My driver, rightly, surmised that the Avalon might be a better choice for upscale taxi. Our Avalon loan reinforced that the car was, above all else, a completely comfortable way to pass the miles. I spent the bulk of my time in the car in the backseat (no, not in any exciting way), and can therefore report that it is a spacious, soft-riding, and pretty completely inoffensive place to be driven in. It may not be quite the roomy, generation-gone-by feel that the airport-standard Lincoln can afford, but it comes remarkably close.

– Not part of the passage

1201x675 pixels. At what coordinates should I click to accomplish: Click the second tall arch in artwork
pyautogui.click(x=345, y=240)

What’s more, the Avalon is cheaper than the outgoing Town Car (and mostly the incoming MKT Town Car, too), as well as being more fuel-efficient. So, while I can’t really recommend Toyota’s big sedan for anyone interested in driving pleasure, I can whole-heartedly endorse it as a legitimate “Black Car” candidate.
—Seyth Miersma, Editor-In-Chief
I have to echo Seyth’s statements about the sheer level of comfort and spaciousness found in the Avalon. Unlike him though, I spent the majority of my time in the Avalon behind the wheel (with him sitting in the back; nothing like being the low man on the Winding Road totem pole). From the standpoint of a driving enthusiast, the Avalon is pretty snooze-worthy.

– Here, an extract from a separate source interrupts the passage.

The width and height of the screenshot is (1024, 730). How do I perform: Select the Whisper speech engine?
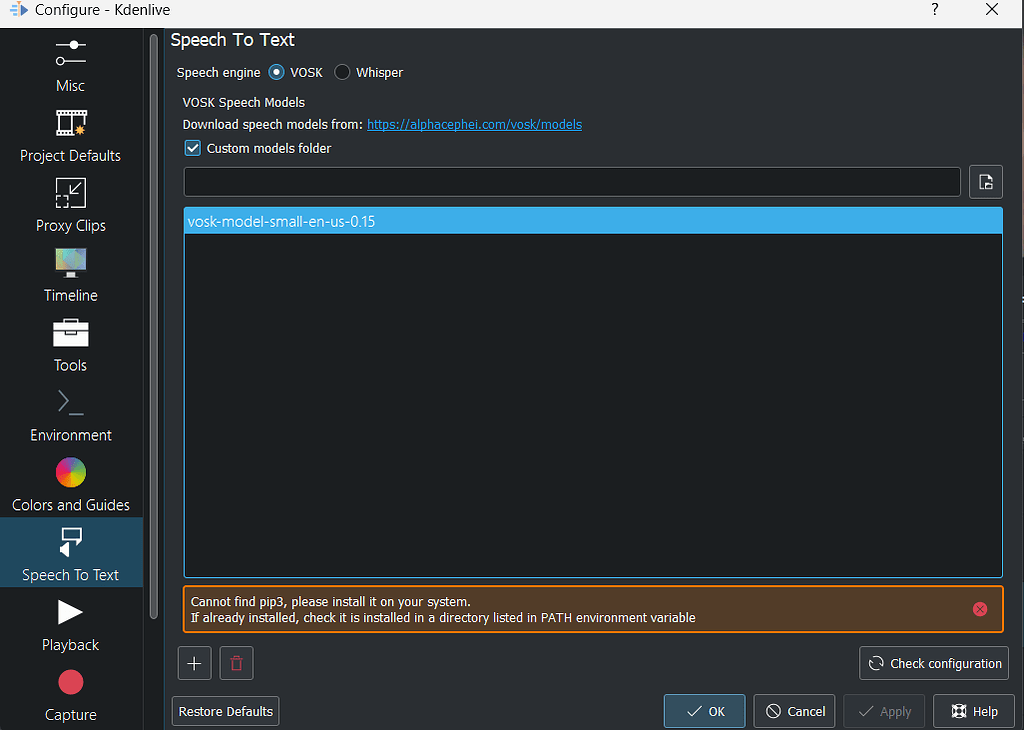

The steering is light and numb, the ride is waterbed like, and the seats lack any real level of bolstering. The one slight area of brightness comes from the Avalon’s fairly stout 3.5-liter V-6, which generates a respectable 268 horsepower. Unfortunately, it’s routed to the front wheels through a lazy six-speed automatic.

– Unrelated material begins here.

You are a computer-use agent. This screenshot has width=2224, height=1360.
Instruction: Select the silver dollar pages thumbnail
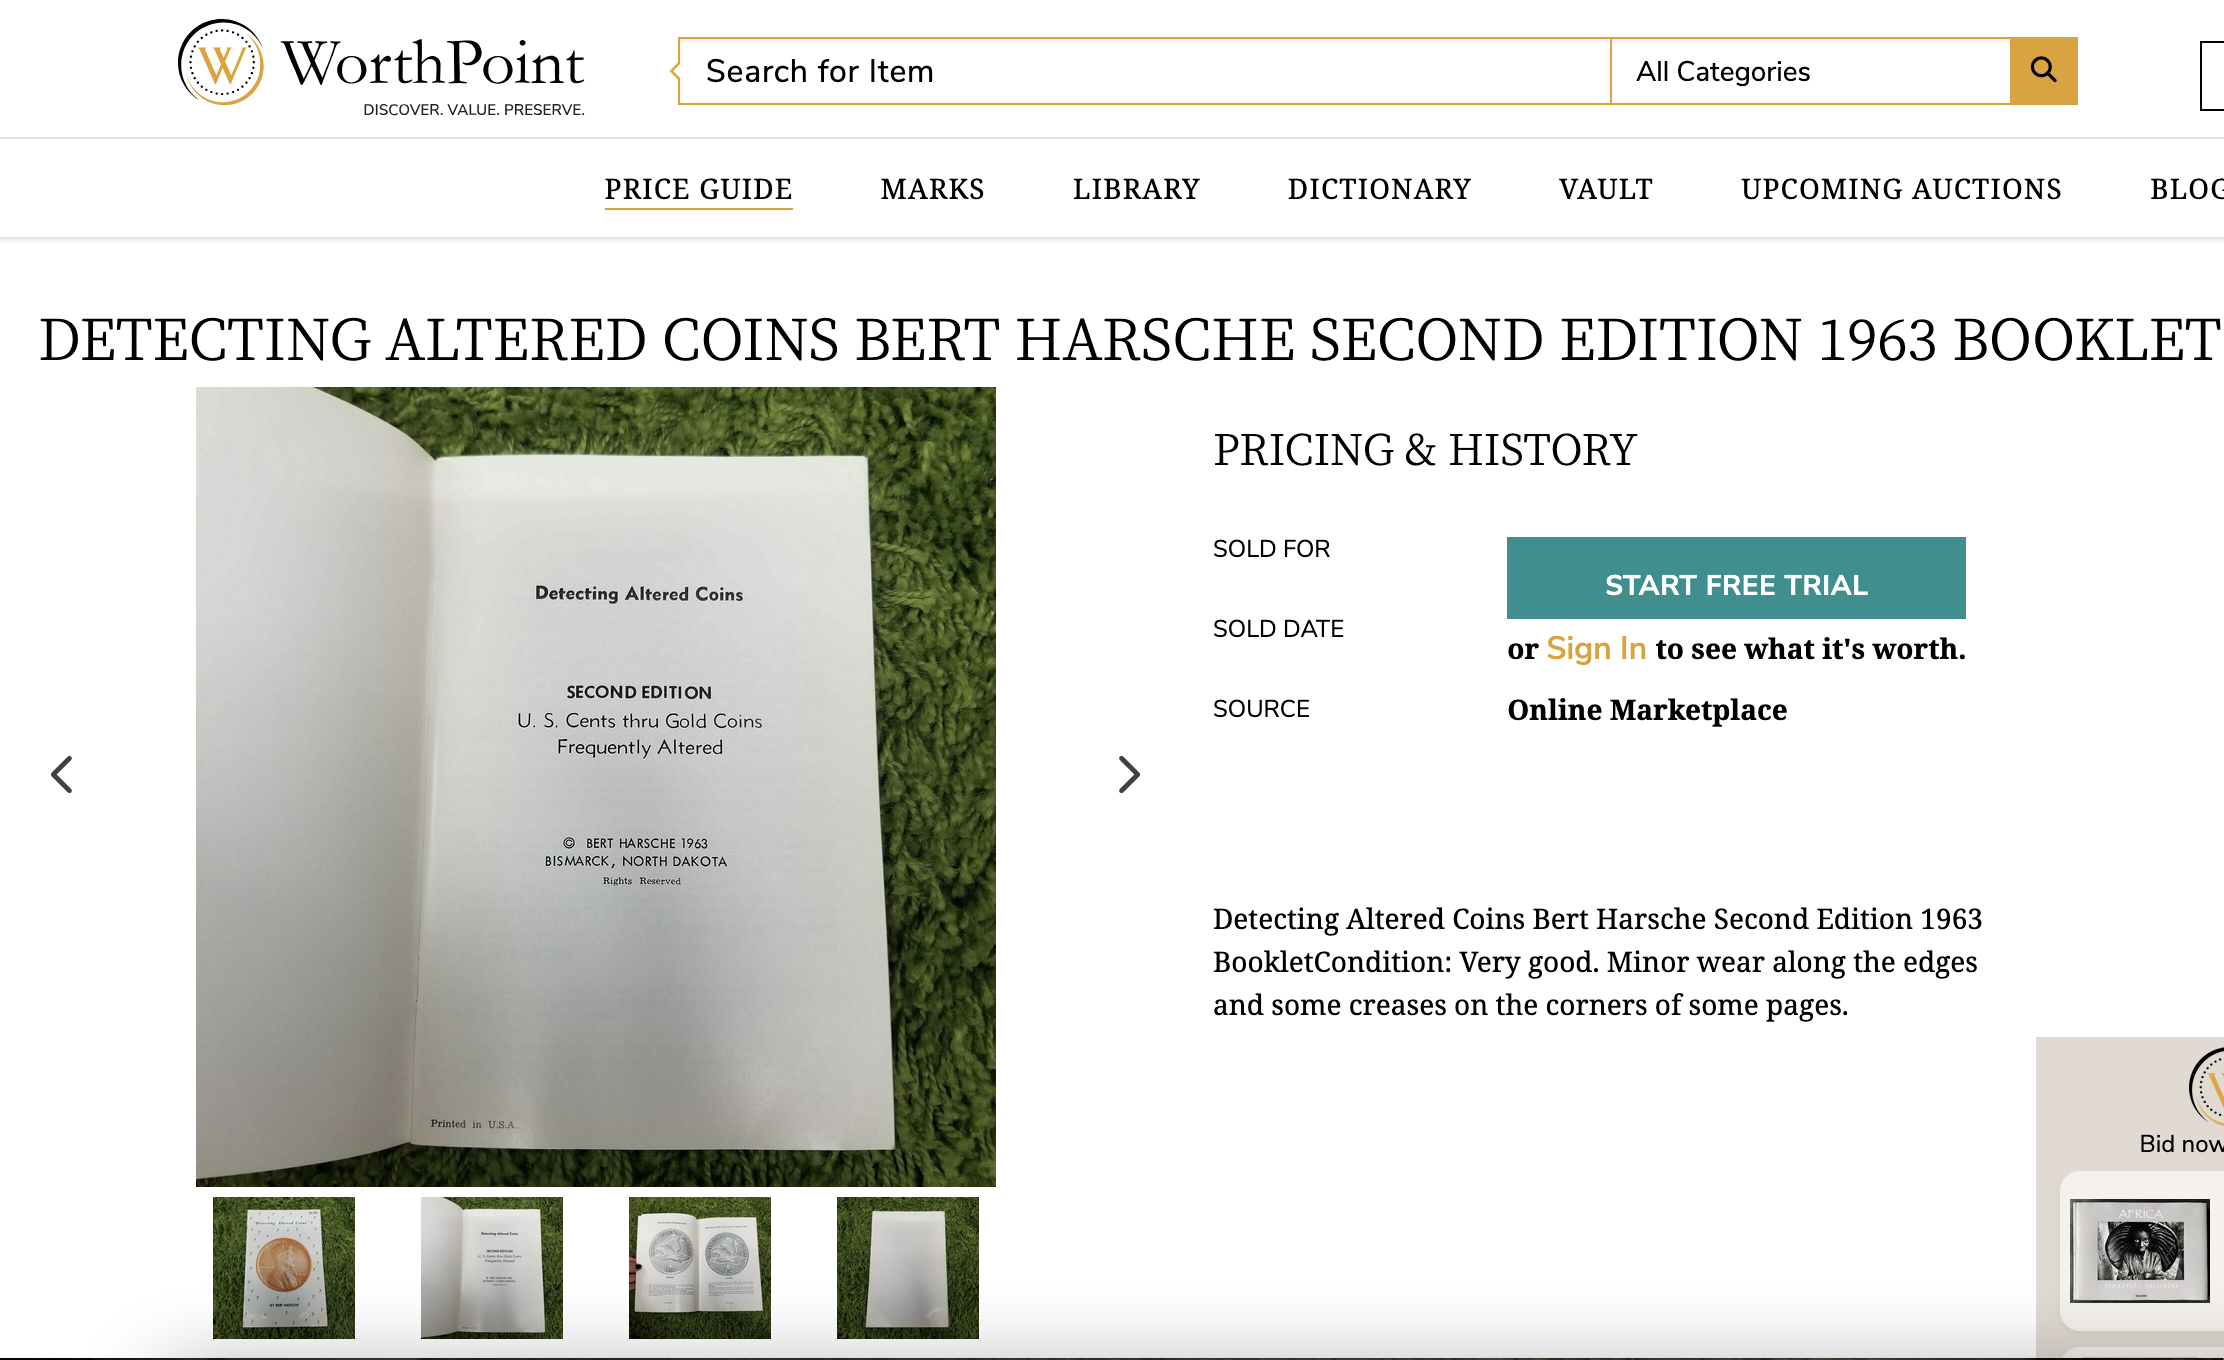point(700,1267)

But the Avalon isn’t meant to be a dynamic car. It’s meant to offer an extreme level of comfort at a reasonable (non-luxury car) price. And it’s when you consider that fact that these minuses really become plusses.
That light and numb steering means the driver needs to exert less effort to direct the vehicle. The waterbed suspension will keep him comfortable over pockmarked urban roads. And those underbolstered seats make the constant entry and exit from the drivers seat a far easier procedure. And being a fairly straightforward, V-6-powered, front-wheel-drive sedan, the Avalon likely won’t cost too much to maintain.
So while the Avalon isn’t something I’d want to drive, I certainly wouldn’t mind being picked up from the airport in one.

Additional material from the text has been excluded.